SOURCE RECORDS
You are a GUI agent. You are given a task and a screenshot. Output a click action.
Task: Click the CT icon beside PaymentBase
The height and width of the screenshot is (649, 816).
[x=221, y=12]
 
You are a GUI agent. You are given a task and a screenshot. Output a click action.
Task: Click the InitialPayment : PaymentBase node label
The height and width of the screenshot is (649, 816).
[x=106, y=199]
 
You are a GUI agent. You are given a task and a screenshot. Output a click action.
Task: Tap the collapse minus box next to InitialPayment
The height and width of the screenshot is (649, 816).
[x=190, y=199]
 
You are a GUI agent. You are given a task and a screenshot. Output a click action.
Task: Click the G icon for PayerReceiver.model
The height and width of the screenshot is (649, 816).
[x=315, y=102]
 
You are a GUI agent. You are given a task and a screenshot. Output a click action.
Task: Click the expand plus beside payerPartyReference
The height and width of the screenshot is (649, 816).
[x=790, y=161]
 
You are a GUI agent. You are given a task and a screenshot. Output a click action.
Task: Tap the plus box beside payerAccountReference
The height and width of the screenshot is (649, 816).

---

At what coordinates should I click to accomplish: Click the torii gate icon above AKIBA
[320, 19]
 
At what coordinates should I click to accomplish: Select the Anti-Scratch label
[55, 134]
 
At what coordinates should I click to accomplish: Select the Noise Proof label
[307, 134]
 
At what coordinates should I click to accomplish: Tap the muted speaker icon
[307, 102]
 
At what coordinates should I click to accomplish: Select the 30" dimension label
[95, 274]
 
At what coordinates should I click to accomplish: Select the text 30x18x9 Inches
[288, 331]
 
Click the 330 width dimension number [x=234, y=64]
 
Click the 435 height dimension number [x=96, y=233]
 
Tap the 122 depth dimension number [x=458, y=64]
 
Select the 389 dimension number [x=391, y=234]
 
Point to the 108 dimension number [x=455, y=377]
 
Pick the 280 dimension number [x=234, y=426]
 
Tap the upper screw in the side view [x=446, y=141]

==

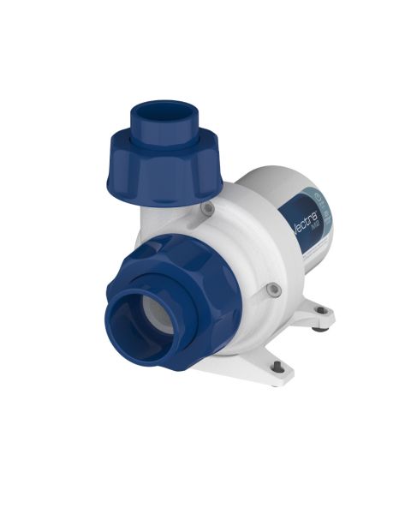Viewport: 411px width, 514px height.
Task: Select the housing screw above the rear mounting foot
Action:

AIM
Render the records from the line with "At what coordinates should I click to accomplish: Click" up to and including the line with "Tap the upper" as a JSON list of strings, one string per line, leaving out blank lines.

RESULT
[
  "At what coordinates should I click to accomplish: Click the torii gate icon above AKIBA",
  "[320, 19]",
  "At what coordinates should I click to accomplish: Select the Anti-Scratch label",
  "[55, 134]",
  "At what coordinates should I click to accomplish: Select the Noise Proof label",
  "[307, 134]",
  "At what coordinates should I click to accomplish: Tap the muted speaker icon",
  "[307, 102]",
  "At what coordinates should I click to accomplish: Select the 30\" dimension label",
  "[95, 274]",
  "At what coordinates should I click to accomplish: Select the text 30x18x9 Inches",
  "[288, 331]",
  "Click the 330 width dimension number [x=234, y=64]",
  "Click the 435 height dimension number [x=96, y=233]",
  "Tap the 122 depth dimension number [x=458, y=64]",
  "Select the 389 dimension number [x=391, y=234]",
  "Point to the 108 dimension number [x=455, y=377]",
  "Pick the 280 dimension number [x=234, y=426]",
  "Tap the upper screw in the side view [x=446, y=141]"
]